[Part of a data file]
──────

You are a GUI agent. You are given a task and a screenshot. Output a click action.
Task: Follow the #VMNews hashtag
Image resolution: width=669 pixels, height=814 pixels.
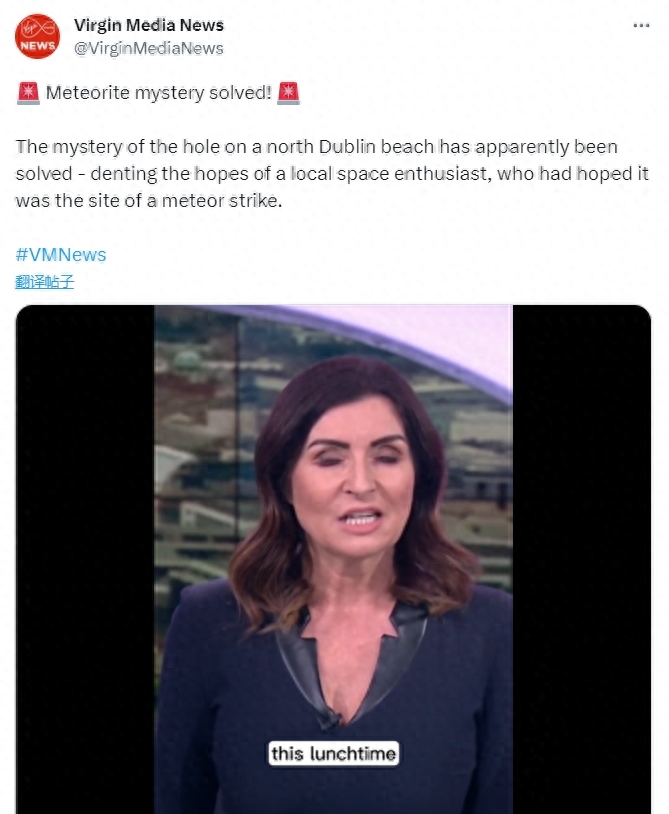61,255
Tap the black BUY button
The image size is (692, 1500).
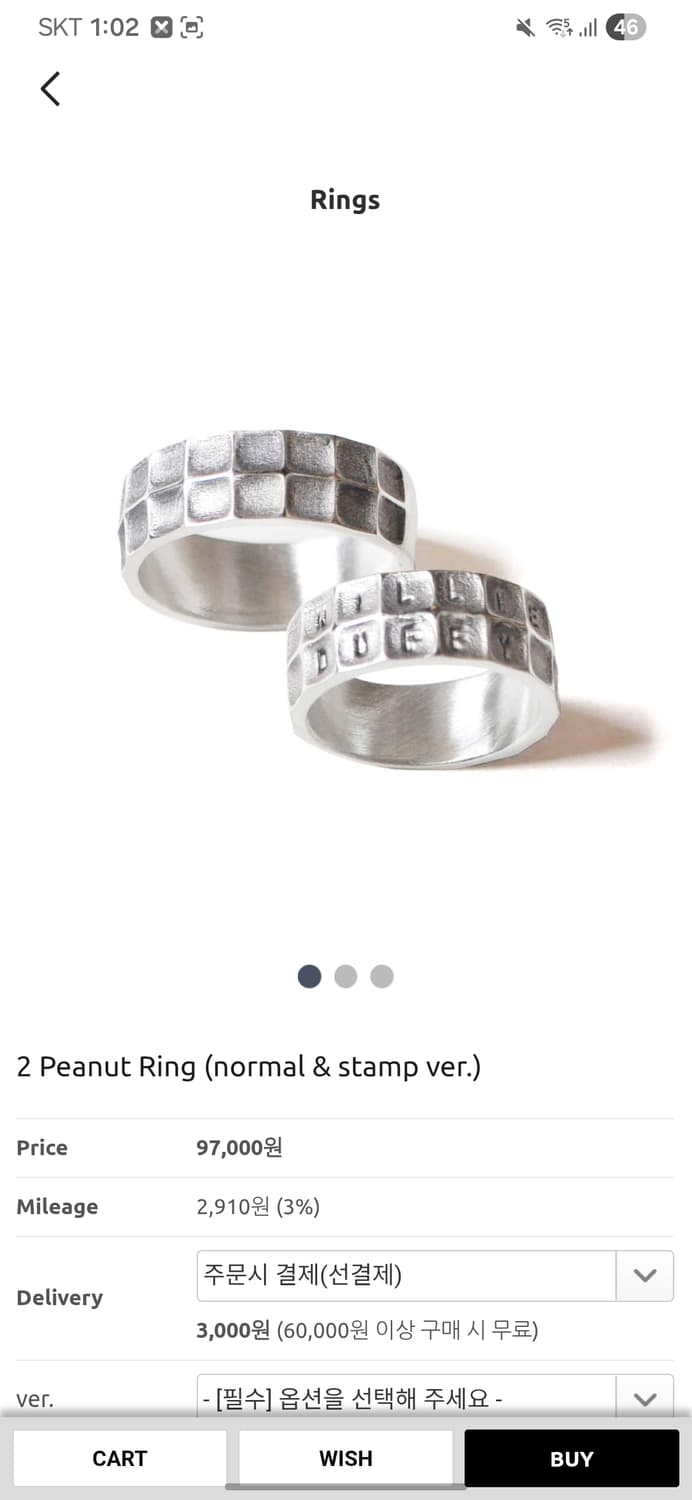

──────

• [WORK TO DO]: Rewrite the records above as a JSON list of strings with one string for each line, skipping blank lines. Leave the pictures out.

• [EXERCISE RESPONSE]:
[
  "You are a GUI agent. You are given a task and a screenshot. Output a click action.",
  "Task: Follow the #VMNews hashtag",
  "Image resolution: width=669 pixels, height=814 pixels.",
  "61,255",
  "Tap the black BUY button",
  "The image size is (692, 1500)."
]